What to work on: List every field of investigation that the passage on lexical semantic change detection below says the task supports.

Passage given:

Lexical Semantic Change Detection

Updated 13 January 2026

Lexical Semantic Change Detection is a computational task that identifies and quantifies shifts in word meanings over time using large-scale diachronic corpora.
Modern frameworks employ methods like SGNS, CCA, and BOS to align embeddings and measure changes using metrics such as the Jensen–Shannon distance.
Evaluations combine manual annotation, multilingual corpora, and precise benchmarks to address challenges like frequency bias and sense granularity.

Lexical Semantic Change Detection (LSC) is the computational task of identifying and quantifying shifts in word meaning over time using large-scale diachronic corpora. LSC supports investigations in linguistics, NLP, lexicography, and the digital humanities. Modern LSC frameworks distill sense change into tractable tasks: binary detection of sense gain/loss and graded quantification of change. State-of-the-art evaluation protocols combine manually annotated gold standards, precise mathematical metrics, and rigorous benchmarking across diverse languages and genres (Schlechtweg et al., 2020). This article synthesizes foundational principles, methodologies, prominent models, evaluation schemes, and current challenges in LSC.

Material:
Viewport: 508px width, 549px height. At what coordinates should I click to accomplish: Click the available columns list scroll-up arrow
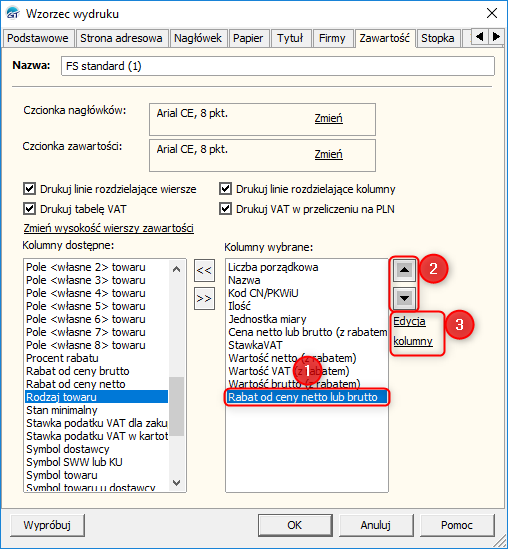(x=177, y=269)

Full response: Linguistics, NLP, lexicography, and the digital humanities.